WRITTEN PROBLEM. Rewrite the records below, substituting "Display size" for every occurrence of "Screen dimensions" and leaving everything else unchanged.

Target pointing data

******

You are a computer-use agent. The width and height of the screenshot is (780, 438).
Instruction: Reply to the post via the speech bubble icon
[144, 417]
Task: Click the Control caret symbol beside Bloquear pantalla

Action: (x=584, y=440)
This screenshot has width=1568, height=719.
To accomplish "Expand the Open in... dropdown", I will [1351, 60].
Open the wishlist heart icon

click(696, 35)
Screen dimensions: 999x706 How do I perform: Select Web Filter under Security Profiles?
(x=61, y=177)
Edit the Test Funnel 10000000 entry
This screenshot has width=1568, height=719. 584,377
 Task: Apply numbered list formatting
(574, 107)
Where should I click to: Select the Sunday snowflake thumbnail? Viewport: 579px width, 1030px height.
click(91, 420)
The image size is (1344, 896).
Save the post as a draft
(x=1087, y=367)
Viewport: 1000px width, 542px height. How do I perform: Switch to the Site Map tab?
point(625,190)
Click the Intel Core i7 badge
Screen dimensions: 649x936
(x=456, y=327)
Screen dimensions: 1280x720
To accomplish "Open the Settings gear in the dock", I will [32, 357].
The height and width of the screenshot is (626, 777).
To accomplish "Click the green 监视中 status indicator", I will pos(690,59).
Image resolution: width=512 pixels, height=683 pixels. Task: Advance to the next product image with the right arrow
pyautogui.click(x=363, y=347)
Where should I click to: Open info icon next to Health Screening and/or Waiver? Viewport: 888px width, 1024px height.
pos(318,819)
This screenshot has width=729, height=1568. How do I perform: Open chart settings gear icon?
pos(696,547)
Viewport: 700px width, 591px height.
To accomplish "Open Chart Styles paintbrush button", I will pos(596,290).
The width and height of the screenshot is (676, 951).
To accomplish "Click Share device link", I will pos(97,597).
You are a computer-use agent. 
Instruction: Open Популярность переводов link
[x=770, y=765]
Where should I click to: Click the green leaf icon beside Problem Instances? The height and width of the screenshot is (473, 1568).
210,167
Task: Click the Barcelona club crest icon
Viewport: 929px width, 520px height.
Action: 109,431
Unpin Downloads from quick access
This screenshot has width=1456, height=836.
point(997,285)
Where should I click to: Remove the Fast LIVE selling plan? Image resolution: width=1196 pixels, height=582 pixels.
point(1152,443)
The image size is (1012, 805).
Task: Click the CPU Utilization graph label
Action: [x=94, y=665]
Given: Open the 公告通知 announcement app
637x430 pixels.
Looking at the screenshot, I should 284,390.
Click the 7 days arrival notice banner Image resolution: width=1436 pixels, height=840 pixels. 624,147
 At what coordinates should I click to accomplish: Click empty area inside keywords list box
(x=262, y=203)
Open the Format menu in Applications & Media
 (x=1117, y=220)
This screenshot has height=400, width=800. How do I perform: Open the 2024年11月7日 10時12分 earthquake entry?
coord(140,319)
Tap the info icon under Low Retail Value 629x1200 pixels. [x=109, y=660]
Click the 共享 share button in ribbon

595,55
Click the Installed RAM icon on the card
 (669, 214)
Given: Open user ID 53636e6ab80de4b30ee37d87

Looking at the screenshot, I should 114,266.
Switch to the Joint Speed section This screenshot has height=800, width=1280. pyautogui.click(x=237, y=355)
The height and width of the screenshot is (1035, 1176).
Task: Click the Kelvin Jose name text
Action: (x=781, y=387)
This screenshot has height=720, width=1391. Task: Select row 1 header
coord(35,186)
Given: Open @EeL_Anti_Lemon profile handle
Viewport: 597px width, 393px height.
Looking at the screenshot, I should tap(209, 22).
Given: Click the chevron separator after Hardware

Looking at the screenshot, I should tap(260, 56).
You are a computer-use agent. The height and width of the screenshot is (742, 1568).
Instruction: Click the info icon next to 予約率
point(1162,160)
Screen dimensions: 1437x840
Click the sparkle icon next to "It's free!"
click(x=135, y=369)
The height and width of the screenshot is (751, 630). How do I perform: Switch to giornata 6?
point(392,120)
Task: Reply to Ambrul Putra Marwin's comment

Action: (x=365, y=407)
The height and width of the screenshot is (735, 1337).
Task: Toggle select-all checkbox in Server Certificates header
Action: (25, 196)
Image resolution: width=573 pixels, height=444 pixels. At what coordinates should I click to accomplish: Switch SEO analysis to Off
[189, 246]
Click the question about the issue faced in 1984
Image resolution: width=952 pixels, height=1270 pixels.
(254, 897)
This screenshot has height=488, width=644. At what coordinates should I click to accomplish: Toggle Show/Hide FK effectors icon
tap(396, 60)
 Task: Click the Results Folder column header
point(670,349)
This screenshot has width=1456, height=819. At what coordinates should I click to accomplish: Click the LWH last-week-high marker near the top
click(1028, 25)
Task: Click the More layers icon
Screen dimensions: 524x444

******

COMPLETED EXERCISE.
You are a computer-use agent. The width and height of the screenshot is (780, 438).
Instruction: Reply to the post via the speech bubble icon
[144, 417]
Task: Click the Control caret symbol beside Bloquear pantalla

Action: (x=584, y=440)
This screenshot has width=1568, height=719.
To accomplish "Expand the Open in... dropdown", I will [1351, 60].
Open the wishlist heart icon

click(696, 35)
Display size: 999x706 How do I perform: Select Web Filter under Security Profiles?
(x=61, y=177)
Edit the Test Funnel 10000000 entry
This screenshot has width=1568, height=719. 584,377
 Task: Apply numbered list formatting
(574, 107)
Where should I click to: Select the Sunday snowflake thumbnail? Viewport: 579px width, 1030px height.
click(91, 420)
The image size is (1344, 896).
Save the post as a draft
(x=1087, y=367)
Viewport: 1000px width, 542px height. How do I perform: Switch to the Site Map tab?
point(625,190)
Click the Intel Core i7 badge
Display size: 649x936
(x=456, y=327)
Display size: 1280x720
To accomplish "Open the Settings gear in the dock", I will [32, 357].
The height and width of the screenshot is (626, 777).
To accomplish "Click the green 监视中 status indicator", I will pos(690,59).
Image resolution: width=512 pixels, height=683 pixels. Task: Advance to the next product image with the right arrow
pyautogui.click(x=363, y=347)
Where should I click to: Open info icon next to Health Screening and/or Waiver? Viewport: 888px width, 1024px height.
pos(318,819)
This screenshot has width=729, height=1568. How do I perform: Open chart settings gear icon?
pos(696,547)
Viewport: 700px width, 591px height.
To accomplish "Open Chart Styles paintbrush button", I will pos(596,290).
The width and height of the screenshot is (676, 951).
To accomplish "Click Share device link", I will pos(97,597).
You are a computer-use agent. 
Instruction: Open Популярность переводов link
[x=770, y=765]
Where should I click to: Click the green leaf icon beside Problem Instances? The height and width of the screenshot is (473, 1568).
210,167
Task: Click the Barcelona club crest icon
Viewport: 929px width, 520px height.
Action: 109,431
Unpin Downloads from quick access
This screenshot has width=1456, height=836.
point(997,285)
Where should I click to: Remove the Fast LIVE selling plan? Image resolution: width=1196 pixels, height=582 pixels.
point(1152,443)
The image size is (1012, 805).
Task: Click the CPU Utilization graph label
Action: [x=94, y=665]
Given: Open the 公告通知 announcement app
637x430 pixels.
Looking at the screenshot, I should 284,390.
Click the 7 days arrival notice banner Image resolution: width=1436 pixels, height=840 pixels. 624,147
 At what coordinates should I click to accomplish: Click empty area inside keywords list box
(x=262, y=203)
Open the Format menu in Applications & Media
 (x=1117, y=220)
This screenshot has height=400, width=800. How do I perform: Open the 2024年11月7日 10時12分 earthquake entry?
coord(140,319)
Tap the info icon under Low Retail Value 629x1200 pixels. [x=109, y=660]
Click the 共享 share button in ribbon

595,55
Click the Installed RAM icon on the card
 (669, 214)
Given: Open user ID 53636e6ab80de4b30ee37d87

Looking at the screenshot, I should 114,266.
Switch to the Joint Speed section This screenshot has height=800, width=1280. pyautogui.click(x=237, y=355)
The height and width of the screenshot is (1035, 1176).
Task: Click the Kelvin Jose name text
Action: (x=781, y=387)
This screenshot has height=720, width=1391. Task: Select row 1 header
coord(35,186)
Given: Open @EeL_Anti_Lemon profile handle
Viewport: 597px width, 393px height.
Looking at the screenshot, I should tap(209, 22).
Given: Click the chevron separator after Hardware

Looking at the screenshot, I should tap(260, 56).
You are a computer-use agent. The height and width of the screenshot is (742, 1568).
Instruction: Click the info icon next to 予約率
point(1162,160)
Display size: 1437x840
Click the sparkle icon next to "It's free!"
click(x=135, y=369)
The height and width of the screenshot is (751, 630). How do I perform: Switch to giornata 6?
point(392,120)
Task: Reply to Ambrul Putra Marwin's comment

Action: (x=365, y=407)
The height and width of the screenshot is (735, 1337).
Task: Toggle select-all checkbox in Server Certificates header
Action: (25, 196)
Image resolution: width=573 pixels, height=444 pixels. At what coordinates should I click to accomplish: Switch SEO analysis to Off
[189, 246]
Click the question about the issue faced in 1984
Image resolution: width=952 pixels, height=1270 pixels.
(254, 897)
This screenshot has height=488, width=644. At what coordinates should I click to accomplish: Toggle Show/Hide FK effectors icon
tap(396, 60)
 Task: Click the Results Folder column header
point(670,349)
This screenshot has width=1456, height=819. At what coordinates should I click to accomplish: Click the LWH last-week-high marker near the top
click(1028, 25)
Task: Click the More layers icon
Display size: 524x444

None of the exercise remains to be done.